▸ Task brief:
Retype every entry below without any change.

[[ The data open ]]

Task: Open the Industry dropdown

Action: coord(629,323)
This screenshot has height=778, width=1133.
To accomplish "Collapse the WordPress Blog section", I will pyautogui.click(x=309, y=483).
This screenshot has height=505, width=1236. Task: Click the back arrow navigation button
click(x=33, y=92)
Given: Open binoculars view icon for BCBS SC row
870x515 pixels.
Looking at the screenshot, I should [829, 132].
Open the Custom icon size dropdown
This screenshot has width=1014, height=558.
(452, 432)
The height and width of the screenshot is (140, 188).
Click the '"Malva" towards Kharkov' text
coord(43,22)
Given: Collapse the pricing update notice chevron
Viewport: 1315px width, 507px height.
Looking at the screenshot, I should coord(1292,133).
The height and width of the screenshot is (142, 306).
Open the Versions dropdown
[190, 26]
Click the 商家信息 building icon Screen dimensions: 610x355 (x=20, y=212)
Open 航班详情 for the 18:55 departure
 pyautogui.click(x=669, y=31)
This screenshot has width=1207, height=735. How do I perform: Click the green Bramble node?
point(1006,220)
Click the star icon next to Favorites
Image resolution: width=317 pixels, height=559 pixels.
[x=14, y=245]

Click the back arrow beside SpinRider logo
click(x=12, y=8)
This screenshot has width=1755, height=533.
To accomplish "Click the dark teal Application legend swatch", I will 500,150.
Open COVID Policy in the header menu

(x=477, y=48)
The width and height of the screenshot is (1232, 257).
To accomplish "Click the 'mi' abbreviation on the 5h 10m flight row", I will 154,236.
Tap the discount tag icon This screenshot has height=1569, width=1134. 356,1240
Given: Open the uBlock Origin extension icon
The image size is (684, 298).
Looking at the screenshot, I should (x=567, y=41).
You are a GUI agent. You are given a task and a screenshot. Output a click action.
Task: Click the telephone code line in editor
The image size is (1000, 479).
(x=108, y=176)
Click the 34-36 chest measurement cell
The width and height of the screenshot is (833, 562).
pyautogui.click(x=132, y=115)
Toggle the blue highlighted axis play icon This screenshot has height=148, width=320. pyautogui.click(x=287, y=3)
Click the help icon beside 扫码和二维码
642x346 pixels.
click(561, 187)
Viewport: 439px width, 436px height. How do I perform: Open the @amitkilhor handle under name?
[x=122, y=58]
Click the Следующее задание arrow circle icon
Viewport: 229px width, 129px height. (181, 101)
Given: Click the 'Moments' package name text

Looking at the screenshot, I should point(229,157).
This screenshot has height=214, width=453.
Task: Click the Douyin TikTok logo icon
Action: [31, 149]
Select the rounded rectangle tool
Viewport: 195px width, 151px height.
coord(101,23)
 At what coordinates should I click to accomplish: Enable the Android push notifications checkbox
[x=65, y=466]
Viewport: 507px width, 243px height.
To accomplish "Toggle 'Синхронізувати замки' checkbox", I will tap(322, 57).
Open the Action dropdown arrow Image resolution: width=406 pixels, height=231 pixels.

[[ The data closed ]]

▸ Exercise response:
Task: Open the Industry dropdown

Action: coord(629,323)
This screenshot has height=778, width=1133.
To accomplish "Collapse the WordPress Blog section", I will pyautogui.click(x=309, y=483).
This screenshot has height=505, width=1236. Task: Click the back arrow navigation button
click(x=33, y=92)
Given: Open binoculars view icon for BCBS SC row
870x515 pixels.
Looking at the screenshot, I should [829, 132].
Open the Custom icon size dropdown
This screenshot has width=1014, height=558.
(452, 432)
The height and width of the screenshot is (140, 188).
Click the '"Malva" towards Kharkov' text
coord(43,22)
Given: Collapse the pricing update notice chevron
Viewport: 1315px width, 507px height.
Looking at the screenshot, I should coord(1292,133).
The height and width of the screenshot is (142, 306).
Open the Versions dropdown
[190, 26]
Click the 商家信息 building icon Screen dimensions: 610x355 (x=20, y=212)
Open 航班详情 for the 18:55 departure
 pyautogui.click(x=669, y=31)
This screenshot has width=1207, height=735. How do I perform: Click the green Bramble node?
point(1006,220)
Click the star icon next to Favorites
Image resolution: width=317 pixels, height=559 pixels.
[x=14, y=245]

Click the back arrow beside SpinRider logo
click(x=12, y=8)
This screenshot has width=1755, height=533.
To accomplish "Click the dark teal Application legend swatch", I will 500,150.
Open COVID Policy in the header menu

(x=477, y=48)
The width and height of the screenshot is (1232, 257).
To accomplish "Click the 'mi' abbreviation on the 5h 10m flight row", I will 154,236.
Tap the discount tag icon This screenshot has height=1569, width=1134. 356,1240
Given: Open the uBlock Origin extension icon
The image size is (684, 298).
Looking at the screenshot, I should (x=567, y=41).
You are a GUI agent. You are given a task and a screenshot. Output a click action.
Task: Click the telephone code line in editor
The image size is (1000, 479).
(x=108, y=176)
Click the 34-36 chest measurement cell
The width and height of the screenshot is (833, 562).
pyautogui.click(x=132, y=115)
Toggle the blue highlighted axis play icon This screenshot has height=148, width=320. pyautogui.click(x=287, y=3)
Click the help icon beside 扫码和二维码
642x346 pixels.
click(561, 187)
Viewport: 439px width, 436px height. How do I perform: Open the @amitkilhor handle under name?
[x=122, y=58]
Click the Следующее задание arrow circle icon
Viewport: 229px width, 129px height. (181, 101)
Given: Click the 'Moments' package name text

Looking at the screenshot, I should point(229,157).
This screenshot has height=214, width=453.
Task: Click the Douyin TikTok logo icon
Action: [31, 149]
Select the rounded rectangle tool
Viewport: 195px width, 151px height.
coord(101,23)
 At what coordinates should I click to accomplish: Enable the Android push notifications checkbox
[x=65, y=466]
Viewport: 507px width, 243px height.
To accomplish "Toggle 'Синхронізувати замки' checkbox", I will tap(322, 57).
Open the Action dropdown arrow Image resolution: width=406 pixels, height=231 pixels.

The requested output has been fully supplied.